*Work to complete*
Reproduce nothing but the lines from the one containing "Click the schedules" to the end of the records below, each exactly as written.

Available records below:

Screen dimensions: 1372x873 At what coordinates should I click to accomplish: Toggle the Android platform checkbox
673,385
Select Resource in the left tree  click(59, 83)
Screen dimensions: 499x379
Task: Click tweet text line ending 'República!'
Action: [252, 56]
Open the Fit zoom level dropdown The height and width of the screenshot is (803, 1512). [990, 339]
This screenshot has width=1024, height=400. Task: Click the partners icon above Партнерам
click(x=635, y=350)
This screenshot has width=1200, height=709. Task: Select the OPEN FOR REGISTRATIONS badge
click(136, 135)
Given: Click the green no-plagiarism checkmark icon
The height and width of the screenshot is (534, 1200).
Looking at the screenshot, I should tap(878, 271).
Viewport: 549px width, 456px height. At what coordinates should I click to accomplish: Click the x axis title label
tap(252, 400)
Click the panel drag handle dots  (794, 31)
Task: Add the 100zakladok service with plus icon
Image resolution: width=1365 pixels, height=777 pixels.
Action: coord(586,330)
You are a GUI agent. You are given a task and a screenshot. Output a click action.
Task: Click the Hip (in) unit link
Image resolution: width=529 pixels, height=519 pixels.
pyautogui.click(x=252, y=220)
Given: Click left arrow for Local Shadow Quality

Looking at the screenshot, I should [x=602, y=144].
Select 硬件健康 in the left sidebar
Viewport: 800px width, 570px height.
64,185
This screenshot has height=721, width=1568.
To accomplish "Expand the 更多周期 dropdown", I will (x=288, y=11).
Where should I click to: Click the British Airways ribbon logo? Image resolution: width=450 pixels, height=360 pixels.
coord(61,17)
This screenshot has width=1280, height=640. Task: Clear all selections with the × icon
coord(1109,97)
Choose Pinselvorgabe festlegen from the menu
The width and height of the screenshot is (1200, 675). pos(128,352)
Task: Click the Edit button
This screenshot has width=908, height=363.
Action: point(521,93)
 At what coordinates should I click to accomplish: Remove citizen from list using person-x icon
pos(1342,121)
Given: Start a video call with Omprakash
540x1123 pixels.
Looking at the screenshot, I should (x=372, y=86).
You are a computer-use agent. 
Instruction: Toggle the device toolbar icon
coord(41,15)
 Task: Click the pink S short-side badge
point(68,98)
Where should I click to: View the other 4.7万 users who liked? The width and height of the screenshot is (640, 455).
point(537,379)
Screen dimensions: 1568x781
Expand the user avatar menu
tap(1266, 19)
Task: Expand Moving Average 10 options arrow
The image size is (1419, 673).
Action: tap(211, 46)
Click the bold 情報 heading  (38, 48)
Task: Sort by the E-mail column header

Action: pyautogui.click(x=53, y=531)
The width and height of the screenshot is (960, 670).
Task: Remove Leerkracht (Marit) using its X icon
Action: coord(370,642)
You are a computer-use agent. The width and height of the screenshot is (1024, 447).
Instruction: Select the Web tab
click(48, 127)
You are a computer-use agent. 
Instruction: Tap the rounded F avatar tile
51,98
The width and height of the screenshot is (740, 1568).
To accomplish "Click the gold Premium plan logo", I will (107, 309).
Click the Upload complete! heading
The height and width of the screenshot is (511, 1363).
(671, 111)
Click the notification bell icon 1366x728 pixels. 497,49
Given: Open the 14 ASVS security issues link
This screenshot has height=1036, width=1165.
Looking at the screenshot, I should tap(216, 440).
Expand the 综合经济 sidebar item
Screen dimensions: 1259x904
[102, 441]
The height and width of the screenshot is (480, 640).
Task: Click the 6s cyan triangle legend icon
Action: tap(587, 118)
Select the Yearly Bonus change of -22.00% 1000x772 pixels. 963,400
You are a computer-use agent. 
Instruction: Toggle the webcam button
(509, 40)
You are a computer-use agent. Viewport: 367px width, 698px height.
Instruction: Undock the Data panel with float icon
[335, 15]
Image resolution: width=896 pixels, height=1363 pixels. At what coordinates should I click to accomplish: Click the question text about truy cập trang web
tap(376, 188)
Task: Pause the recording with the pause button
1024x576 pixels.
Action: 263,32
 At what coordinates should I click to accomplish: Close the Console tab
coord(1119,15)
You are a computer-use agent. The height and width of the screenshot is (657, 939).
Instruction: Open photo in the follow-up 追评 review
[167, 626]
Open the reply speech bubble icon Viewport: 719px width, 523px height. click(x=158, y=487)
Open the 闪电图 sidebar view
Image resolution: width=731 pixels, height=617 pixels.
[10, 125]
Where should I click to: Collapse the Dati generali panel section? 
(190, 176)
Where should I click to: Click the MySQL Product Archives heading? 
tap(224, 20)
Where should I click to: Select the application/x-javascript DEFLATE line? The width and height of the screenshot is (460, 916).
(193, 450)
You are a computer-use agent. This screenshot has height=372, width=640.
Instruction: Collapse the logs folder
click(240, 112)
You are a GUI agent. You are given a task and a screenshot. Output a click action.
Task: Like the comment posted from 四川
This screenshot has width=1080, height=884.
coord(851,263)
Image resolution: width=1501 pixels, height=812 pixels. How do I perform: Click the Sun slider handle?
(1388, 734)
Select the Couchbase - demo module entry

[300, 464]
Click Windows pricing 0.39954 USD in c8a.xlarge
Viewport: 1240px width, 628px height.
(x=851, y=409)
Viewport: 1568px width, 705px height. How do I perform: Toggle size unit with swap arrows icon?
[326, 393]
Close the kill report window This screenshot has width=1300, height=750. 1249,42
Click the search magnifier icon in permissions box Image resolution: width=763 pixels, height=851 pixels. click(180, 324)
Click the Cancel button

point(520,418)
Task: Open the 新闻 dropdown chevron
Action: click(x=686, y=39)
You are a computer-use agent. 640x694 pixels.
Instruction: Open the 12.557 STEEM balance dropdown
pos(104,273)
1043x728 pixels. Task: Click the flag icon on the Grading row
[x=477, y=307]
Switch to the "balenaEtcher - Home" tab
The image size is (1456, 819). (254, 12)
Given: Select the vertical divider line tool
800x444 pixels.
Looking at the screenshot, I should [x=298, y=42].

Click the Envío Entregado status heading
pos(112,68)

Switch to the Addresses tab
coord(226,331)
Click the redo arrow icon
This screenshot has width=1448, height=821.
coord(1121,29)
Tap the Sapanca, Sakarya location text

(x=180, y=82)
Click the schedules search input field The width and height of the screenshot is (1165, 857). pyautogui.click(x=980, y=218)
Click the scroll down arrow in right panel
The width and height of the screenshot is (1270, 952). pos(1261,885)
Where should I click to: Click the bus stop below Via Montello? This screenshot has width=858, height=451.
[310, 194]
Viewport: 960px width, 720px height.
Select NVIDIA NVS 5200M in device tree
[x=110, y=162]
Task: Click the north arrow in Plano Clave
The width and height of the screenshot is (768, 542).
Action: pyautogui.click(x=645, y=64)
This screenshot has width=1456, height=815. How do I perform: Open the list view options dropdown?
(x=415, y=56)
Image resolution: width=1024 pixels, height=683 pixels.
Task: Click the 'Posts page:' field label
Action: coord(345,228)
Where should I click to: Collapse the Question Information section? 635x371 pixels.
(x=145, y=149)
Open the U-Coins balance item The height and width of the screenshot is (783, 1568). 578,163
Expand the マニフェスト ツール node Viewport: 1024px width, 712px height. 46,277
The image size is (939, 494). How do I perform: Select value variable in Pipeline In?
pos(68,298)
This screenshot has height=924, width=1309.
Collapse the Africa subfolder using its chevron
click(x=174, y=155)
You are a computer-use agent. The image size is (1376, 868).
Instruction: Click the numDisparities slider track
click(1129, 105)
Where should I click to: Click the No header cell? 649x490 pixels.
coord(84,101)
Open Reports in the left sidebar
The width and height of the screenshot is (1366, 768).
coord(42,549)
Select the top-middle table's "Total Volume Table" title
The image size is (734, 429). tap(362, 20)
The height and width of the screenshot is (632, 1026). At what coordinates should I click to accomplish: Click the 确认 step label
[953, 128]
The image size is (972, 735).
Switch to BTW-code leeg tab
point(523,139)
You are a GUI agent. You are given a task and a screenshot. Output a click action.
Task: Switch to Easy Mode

End of Available records.

*Answer space*
Click the schedules search input field The width and height of the screenshot is (1165, 857). pyautogui.click(x=980, y=218)
Click the scroll down arrow in right panel
The width and height of the screenshot is (1270, 952). pos(1261,885)
Where should I click to: Click the bus stop below Via Montello? This screenshot has width=858, height=451.
[310, 194]
Viewport: 960px width, 720px height.
Select NVIDIA NVS 5200M in device tree
[x=110, y=162]
Task: Click the north arrow in Plano Clave
The width and height of the screenshot is (768, 542).
Action: pyautogui.click(x=645, y=64)
This screenshot has width=1456, height=815. How do I perform: Open the list view options dropdown?
(x=415, y=56)
Image resolution: width=1024 pixels, height=683 pixels.
Task: Click the 'Posts page:' field label
Action: coord(345,228)
Where should I click to: Collapse the Question Information section? 635x371 pixels.
(x=145, y=149)
Open the U-Coins balance item The height and width of the screenshot is (783, 1568). 578,163
Expand the マニフェスト ツール node Viewport: 1024px width, 712px height. 46,277
The image size is (939, 494). How do I perform: Select value variable in Pipeline In?
pos(68,298)
This screenshot has height=924, width=1309.
Collapse the Africa subfolder using its chevron
click(x=174, y=155)
You are a computer-use agent. The image size is (1376, 868).
Instruction: Click the numDisparities slider track
click(1129, 105)
Where should I click to: Click the No header cell? 649x490 pixels.
coord(84,101)
Open Reports in the left sidebar
The width and height of the screenshot is (1366, 768).
coord(42,549)
Select the top-middle table's "Total Volume Table" title
The image size is (734, 429). tap(362, 20)
The height and width of the screenshot is (632, 1026). At what coordinates should I click to accomplish: Click the 确认 step label
[953, 128]
The image size is (972, 735).
Switch to BTW-code leeg tab
point(523,139)
You are a GUI agent. You are given a task and a screenshot. Output a click action.
Task: Switch to Easy Mode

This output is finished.